Pendant ce temps, certains responsables européens cherchaient déjà un coupable. C'est toujours plus confortable. On accuse le voisin, on convoque les fantômes de «l'attaque hybride» et on réclame davantage de murs, davantage de contrôles et davantage de barrières.

Mais une question demeure obstinément suspendue : si le Maroc avait réellement cessé d'agir, comment expliquer que plus de 95% des migrants soient revenus en quelques heures ? Comment expliquer que, depuis des années, la façade occidentale de la Méditerranée reste la moins exposée aux flux irréguliers malgré une pression migratoire permanente ? 

Comment expliquer près de 160.000 tentatives déjouées en deux ans, plus de 360.000 sur cinq ans, des centaines de réseaux démantelés et des dizaines de milliers de sauvetages en mer ? La vérité est moins spectaculaire que les fantasmes.

 

Migration, un problème de sécurité ?

Depuis longtemps, Rabat répète que la migration n'est ni un dossier sécuritaire, ni un simple problème de police. En décembre 2018 déjà, le Roi Mohammed VI le soulignait dans un message adressé aux participants à la Conférence intergouvernementale sur le Pacte mondial pour les migrations, tenue à Marrakech. «La migration n'est ni un problème fondamentalement sécuritaire, ni une question exclusivement humanitaire. C'est un enjeu transversal qui appelle une réponse collective», avait-il expliqué.

C’est dire que le Maroc n'a jamais prétendu pouvoir arrêter, seul, tous les mouvements migratoires du continent africain. Il n'a jamais accepté non plus le rôle que certains voudraient lui attribuer : celui d'un simple vigile chargé de protéger les frontières européennes.

Le message est désormais limpide. «Nous ne sommes ni le gendarme ni le concierge de l’Europe; nous sommes un partenaire souverain, pas un sous-traitant», a affirmé une source gouvernementale. La nuance est immense. Etre partenaire, c'est coopérer. Etre sous-traitant, c'est exécuter.

Or la coopération suppose une responsabilité partagée. Elle suppose aussi que chacun assume les conséquences de ses propres actes. Lorsqu'une décision judiciaire espagnole modifie les règles du jeu, il est difficile ensuite d'exiger du voisin qu'il absorbe seul les effets de cette nouvelle donne.

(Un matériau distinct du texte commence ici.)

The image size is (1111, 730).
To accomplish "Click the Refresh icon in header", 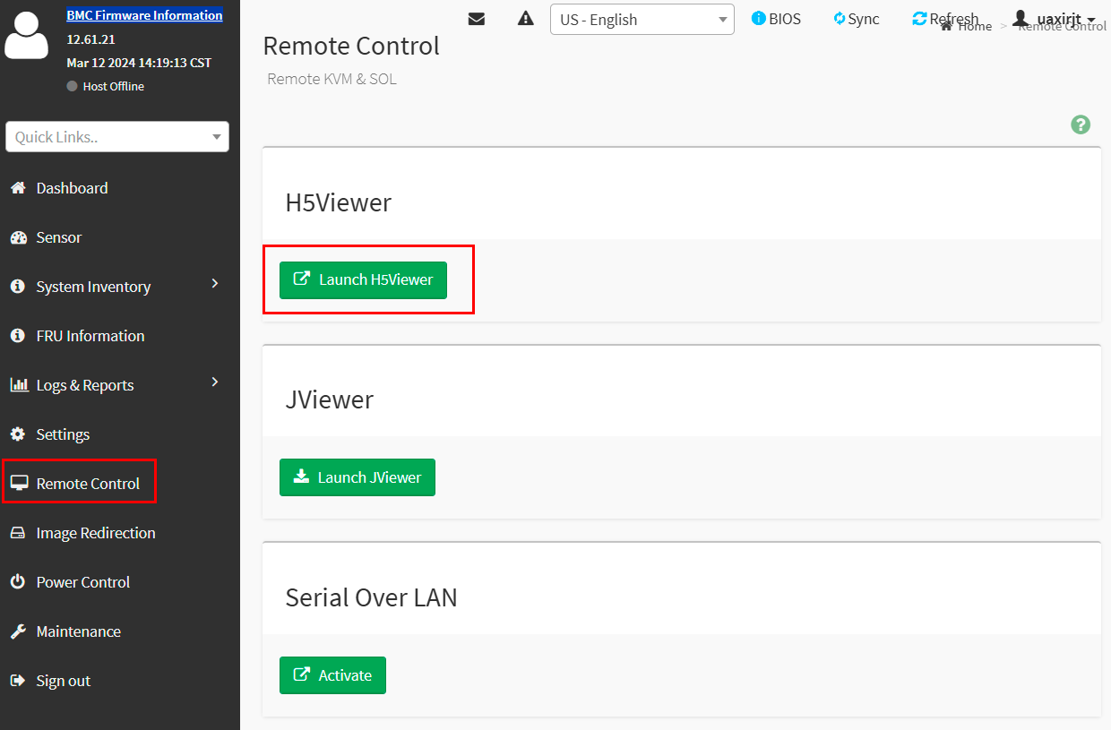I will tap(919, 19).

Bref, Ceuta a révélé une certitude : tous ceux qui continuent de croire qu'un phénomène humain, aussi ancien que les civilisations, peut être réglé uniquement avec des barbelés, des drones ou des communiqués se trompent lourdement. Le véritable antidote à l'immigration clandestine ne s'appelle ni Schengen, ni Frontex, ni mur. Il s'appelle développement.

Une conviction que le Roi Mohammed VI résume en mettant en garde contre les lectures réductrices et idéologiques d'un phénomène qui accompagne l'humanité depuis toujours. «Le XXIe siècle sera celui des grands brassages. Ce constat de bon sens nous interdit de donner toute tournure idéologique, passionnelle, voire xénophobe aux discours sur la migration», souligne-t-il.